Information supplied:

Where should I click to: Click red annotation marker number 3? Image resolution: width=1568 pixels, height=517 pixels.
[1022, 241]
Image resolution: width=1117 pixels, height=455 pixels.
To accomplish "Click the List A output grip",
---
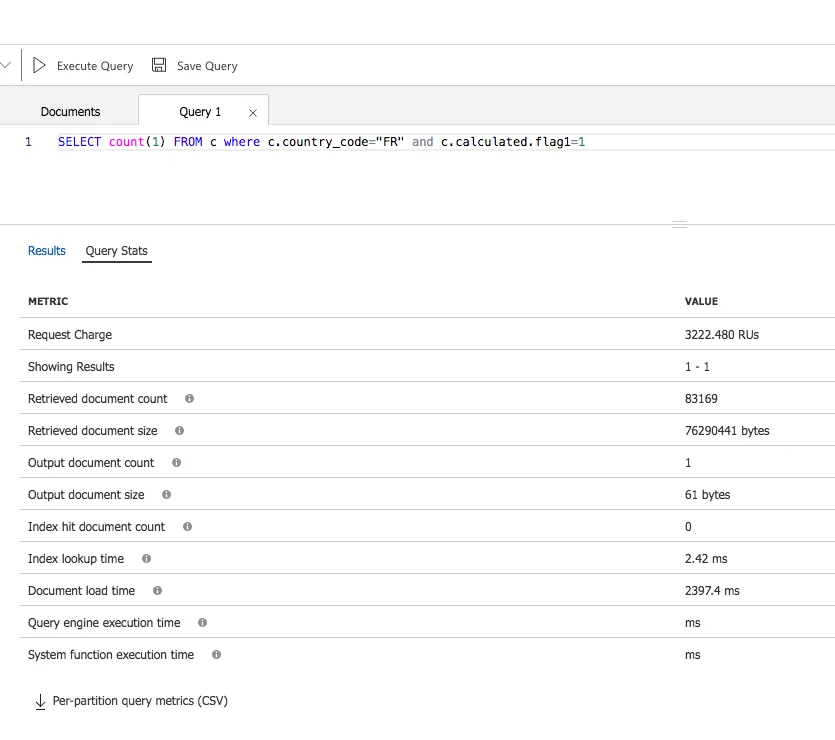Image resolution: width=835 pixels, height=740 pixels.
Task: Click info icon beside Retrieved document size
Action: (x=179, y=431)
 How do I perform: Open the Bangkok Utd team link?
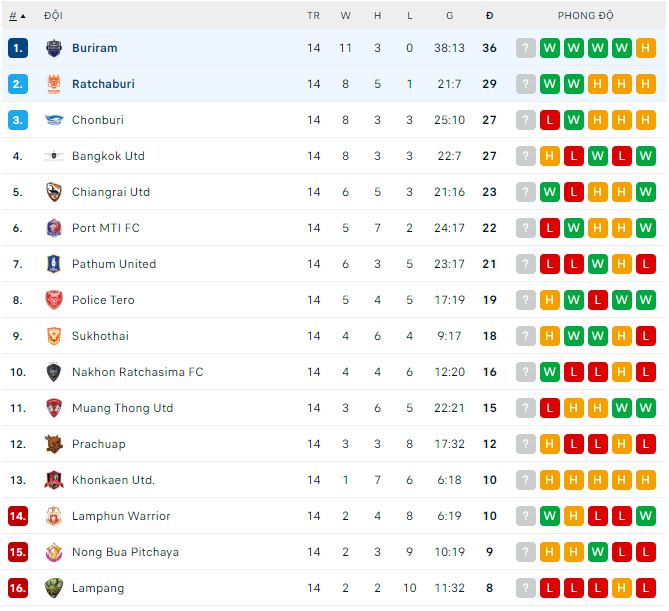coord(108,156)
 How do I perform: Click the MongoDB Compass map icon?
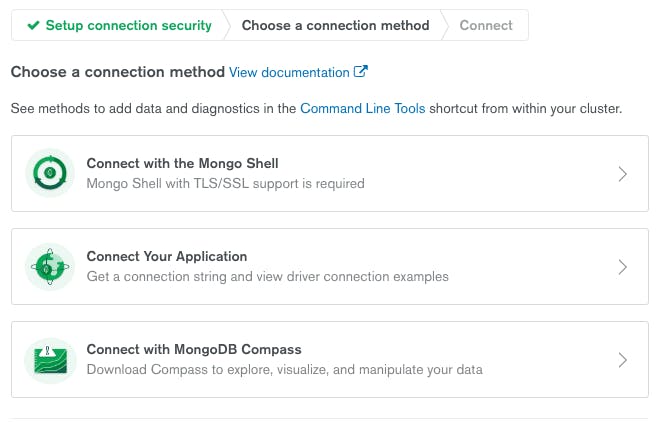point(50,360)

What the task requires: Working from the material above, retype exactly the lines from the one with "Where should I" through the one with "List A output", both included, and only those lines.

Written reply:
Where should I click to: Click red annotation marker number 3? Image resolution: width=1568 pixels, height=517 pixels.
[1022, 241]
Image resolution: width=1117 pixels, height=455 pixels.
To accomplish "Click the List A output grip",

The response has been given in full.